Ngadiyem (63), warga RT 4, Dusun Ngemplek, Desa Piyaman, menjelaskan panel surya dan aki mobil tersebut berfungsi menciptakan listrik bertenaga matahari. Ia mengatakan ide memanfaatkan matahari untuk kebutuhan listrik berasal dari tetangganya yang bernama Muhammad Ahab.

"Tetangga saya yang mengenalkan (tenaga listrik matahari) 3 tahun lalu, dan terus saya coba. Setelah mencoba ternyata (listrik bertenaga matahari ) bisa mengurangi pengeluaran listrik," katanya saat ditemui di RT 4, Dusun Ngemplek, Desa Piyaman, Rabu (7/8/2019) sore.



"Dan tidak hanya saya yang pasang ini (panel surya), ada belasan keluarga yang sudah pasang, bahkan Pak RT juga sudah pasang," imbuh Ngadiyem.

Ia tidak mengeluarkan biaya untuk membeli panel surya. Ngadiyem mengaku hanya membeli kabel dan aki mobil bekas untuk mengalirkan listrik dari panel surya.
Cerita Warga Gunungkidul yang Tak Risau Listrik PadamFoto: Pradito Rida Pertana/detikcom

"Tapi saya masih pakai listrik PLN juga untuk pagi sampai sore hari. Kalau mulai jam 6 malam itu baru pakai tenaga listrik matahari sampai jam 6 pagi, dan itu sudah di-setting secara otomatis. Jadi tidak perlu dinyalakan sudah menyala dan mati sendiri sesuai jamnya," ujarnya.

"Terus bagusnya, bisa mengirit biaya listrik. Biasanya habis di atas Rp 50 ribu, sekarang tidak sampai Rp 50 ribu per bulannya," imbuhnya.

Hal itu karena dari jam 6 pagi sampai jam 6 petang, panel surya menyimpan tenaga matahari dan disalurkan ke aki. Selanjutnya, listrik bertenaga matahari itu mulai didistribusikan dengan kabel yang menancap pada aki tersebut.

"Untuk mengisi dayanya itu ya dari pagi sampai Magrib, sekitar 10 jam, Mas. Karena itu, kalau lainnya mati listrik saya tidak bingung, wong listriknya bisa menyala terus sampai jam 6 pagi," kata Ngadiyem.

Soal perawatan alat tersebut, Ngadiyem mengaku tidak terlalu sulit. Bahkan ia sendiri bisa melakukan perawatan sendiri.



"Perawatannya tidak terlalu sulit, paling hanya pedot kabele (putus kabelnya) dan bisa langsung diganti. Kalau lampunya mbeleret (meredup), tandanya air aki sudah habis dan tinggal mengisi lagi saja, terus untuk menguras aki paling setahun dua kali," katanya.

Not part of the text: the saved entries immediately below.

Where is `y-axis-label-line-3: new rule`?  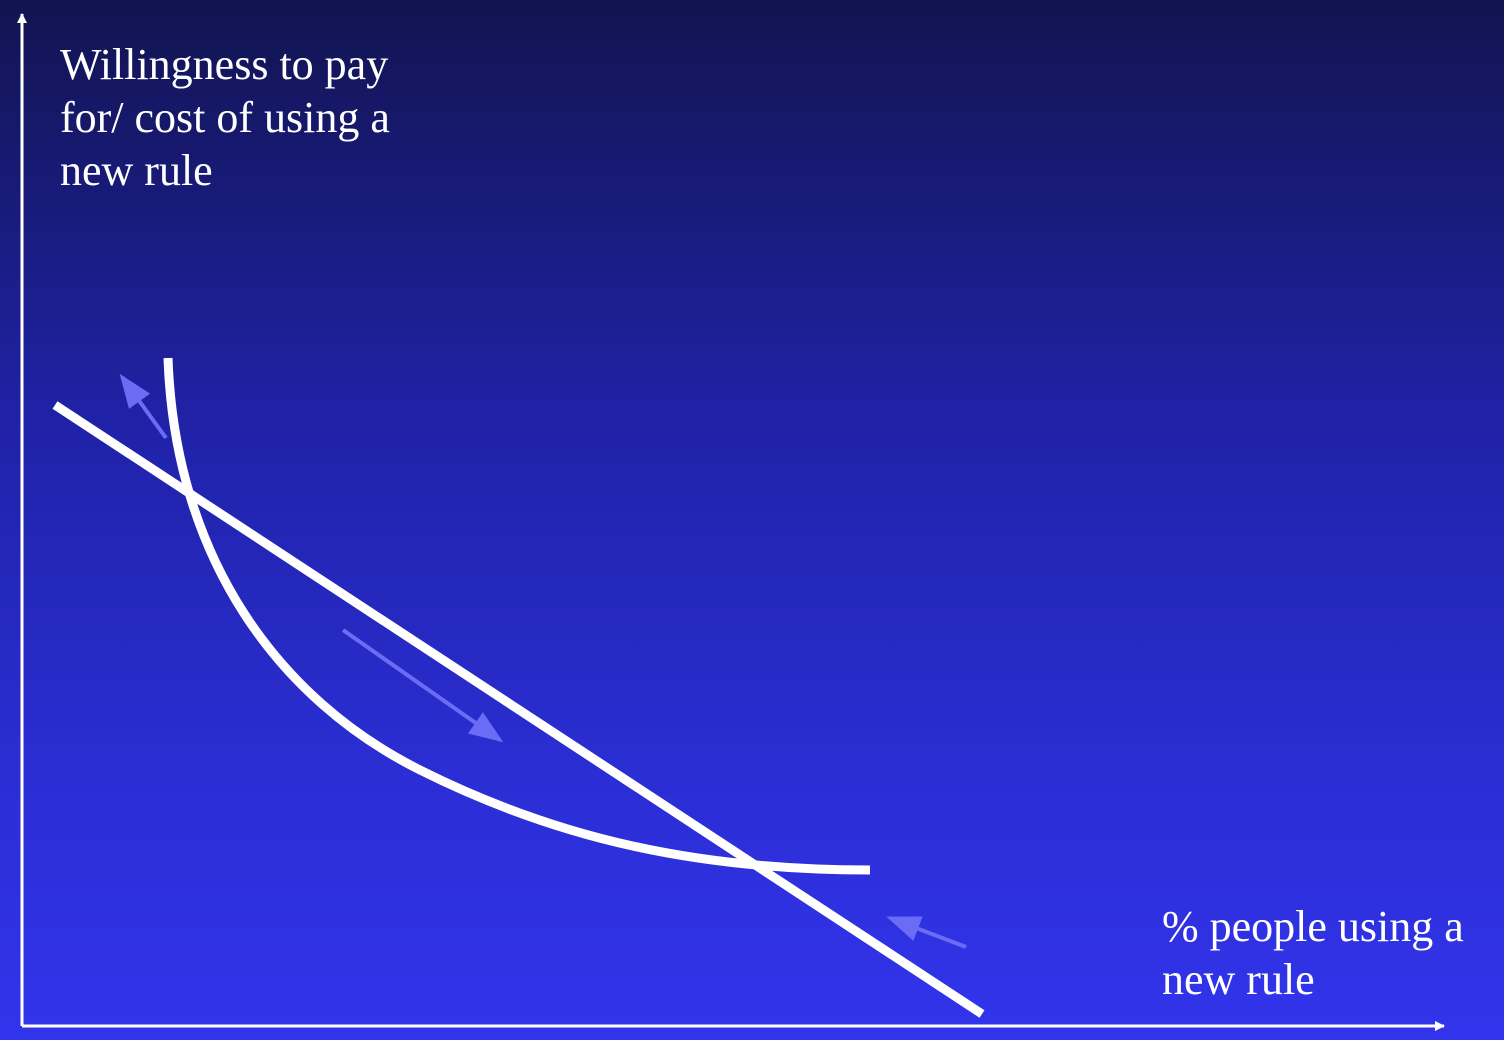
y-axis-label-line-3: new rule is located at coordinates (136, 170).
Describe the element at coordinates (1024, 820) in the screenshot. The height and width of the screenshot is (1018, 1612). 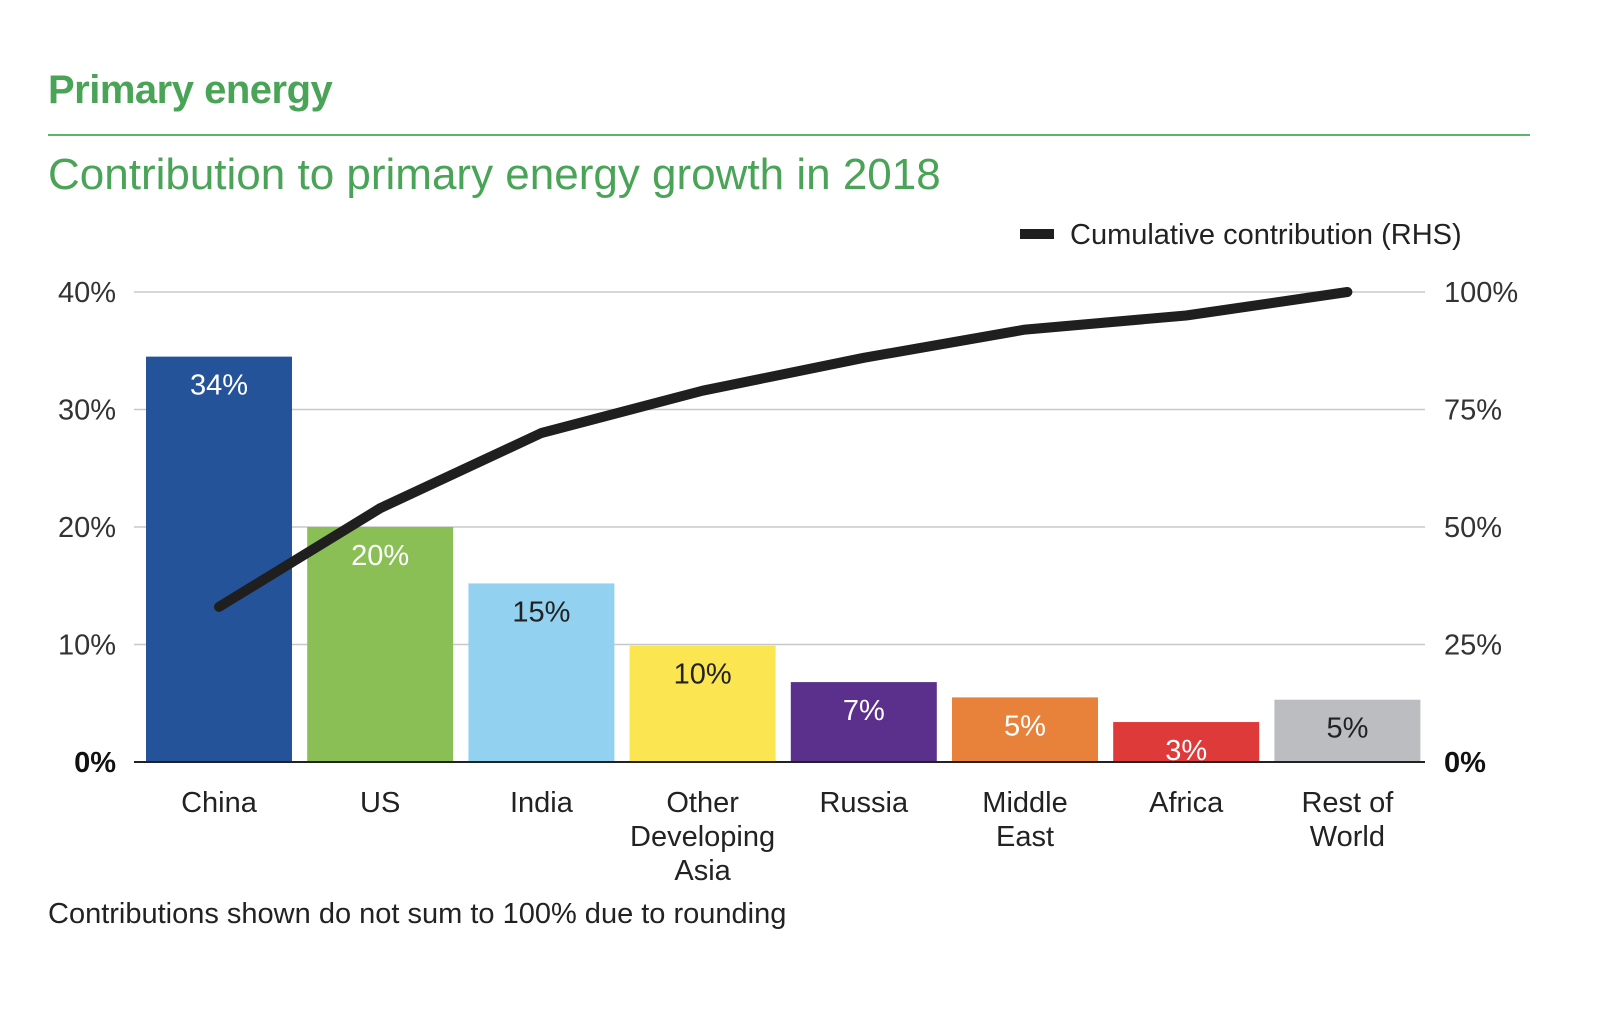
I see `category-label: Middle East` at that location.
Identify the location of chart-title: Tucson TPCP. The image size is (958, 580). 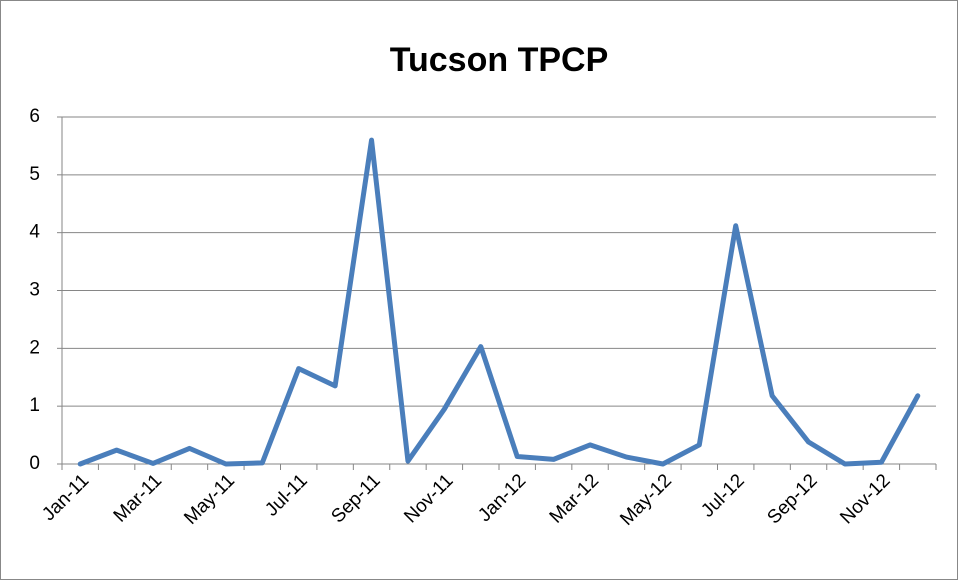
(500, 60).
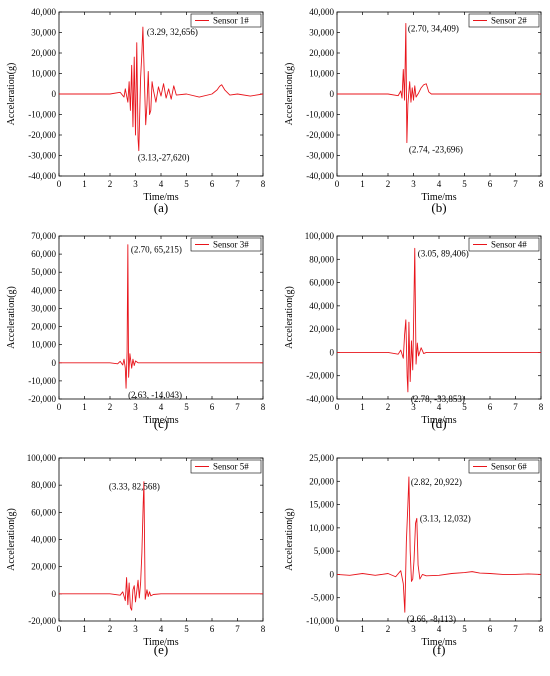  Describe the element at coordinates (42, 156) in the screenshot. I see `y-tick-label: -30,000` at that location.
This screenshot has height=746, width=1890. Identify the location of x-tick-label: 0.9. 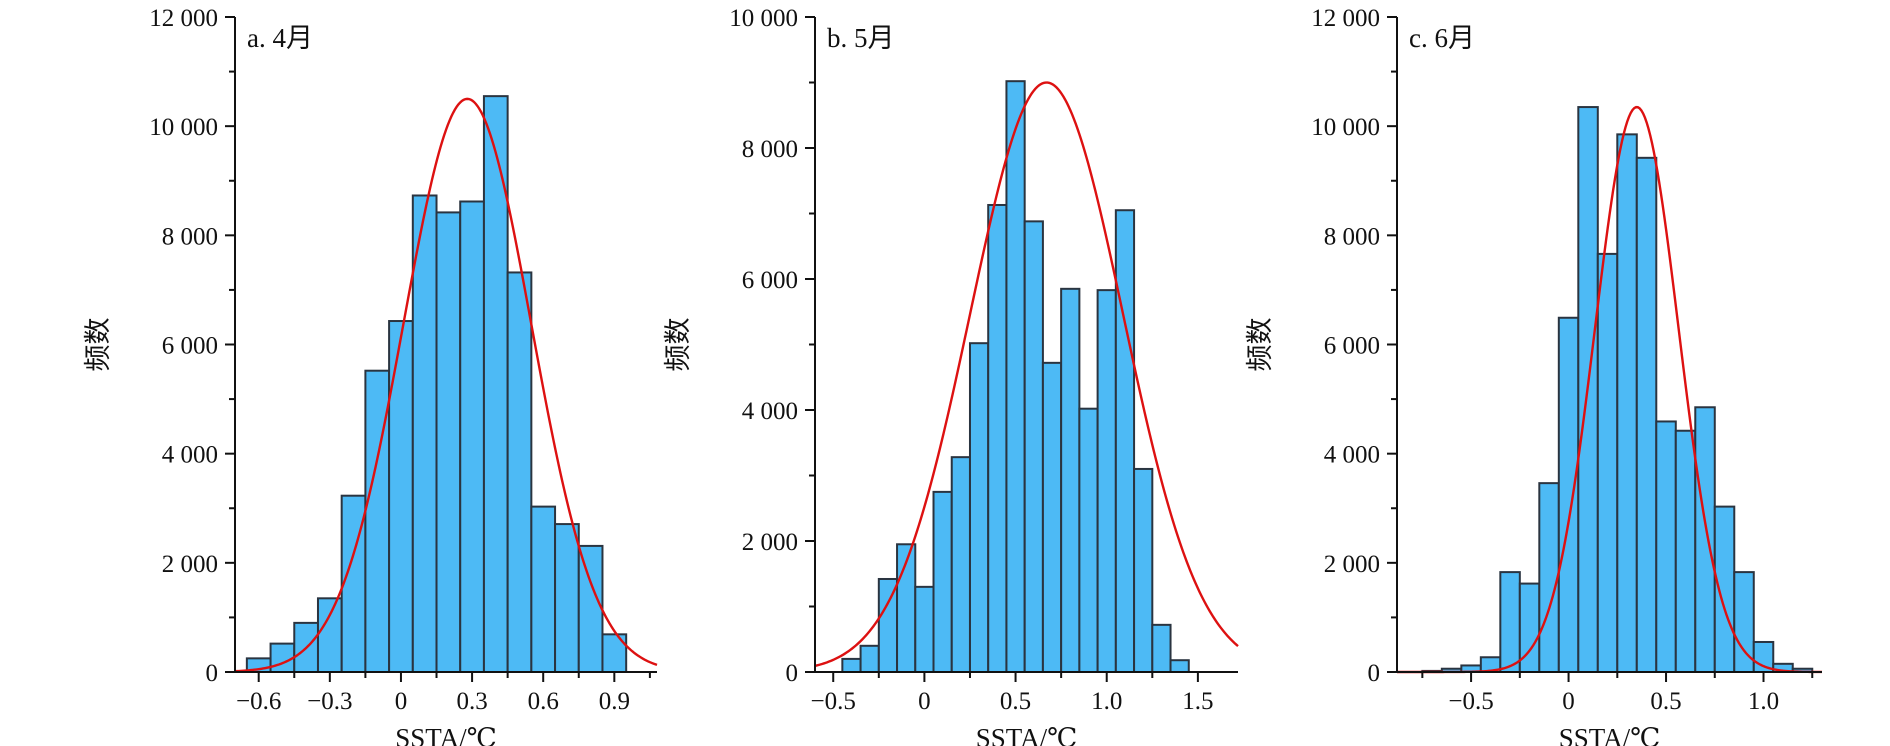
(614, 702).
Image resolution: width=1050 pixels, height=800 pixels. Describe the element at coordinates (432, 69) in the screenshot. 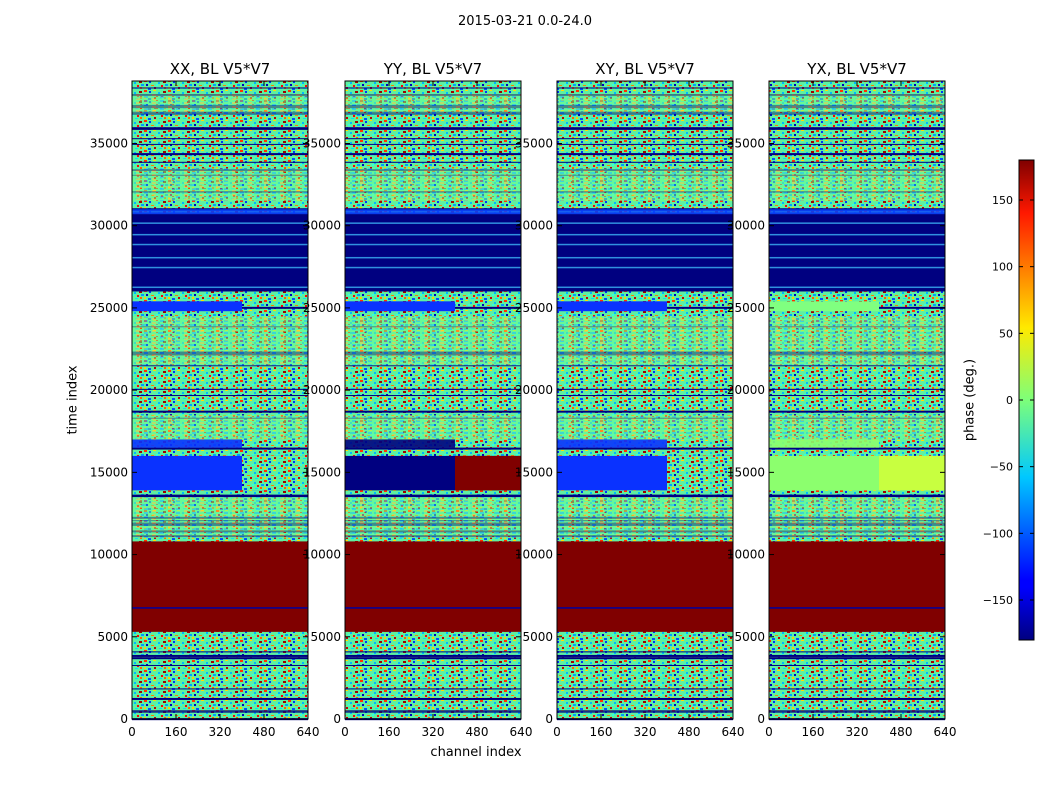

I see `panel-title: YY, BL V5*V7` at that location.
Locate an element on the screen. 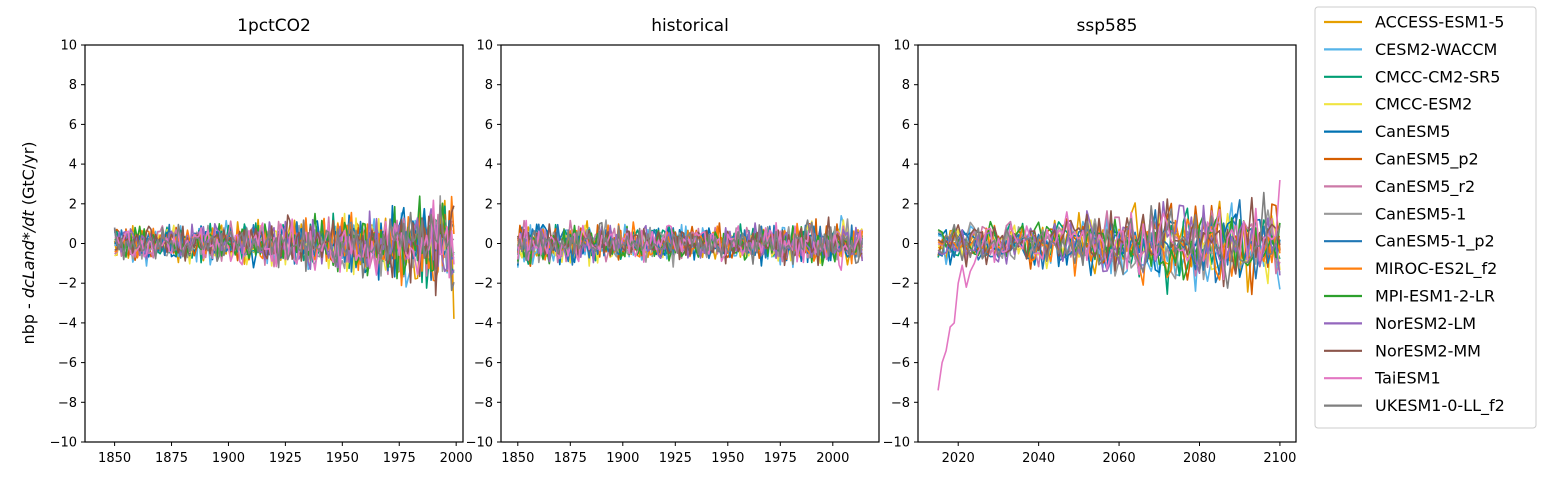 Image resolution: width=1553 pixels, height=479 pixels. legend-label: CanESM5_p2 is located at coordinates (1427, 160).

Warga lainnya, Suradi (40), mengatakan belum lama memasang panel surya untuk menghasilkan listrik bertenaga matahari. Ia tertarik setelah sosialisasi yang diberikan oleh Ahab.

"Kalau saya baru satu setengah tahun pasang panel surya, Mas. Ini saja panelnya dipinjami. Ke depannya, kalau ada rezeki, saya mau beli panel surya sendiri," katanya saat ditemui di RT 4, Dusun Ngemplek, Desa Piyaman, Kecamatan Wonosari, Kabupaten Gunungkidul, Rabu (7/8/2019) sore.

"Jadi saya hanya bermodal beli aki bekas ukuran besar seharga Rp 500 ribu dan kabel-kabel saja. Listrik tenaga matahari ini lumayan, bisa menghidupkan lampu rumah saya dan mengirit bayar listrik," imbuhnya.

Menurut Suradi, sebagian besar warga RT 4 sudah memanfaatkan listrik bertenaga surya. Sebab, keberadaan energi tenaga listrik tersebut sangat bermanfaat bagi kehidupan sehari-hari warga.

"Setahu saya, saat ini sudah ada sekitar 15 KK yang pakai (listrik tenaga matahari)," ucap Suradi.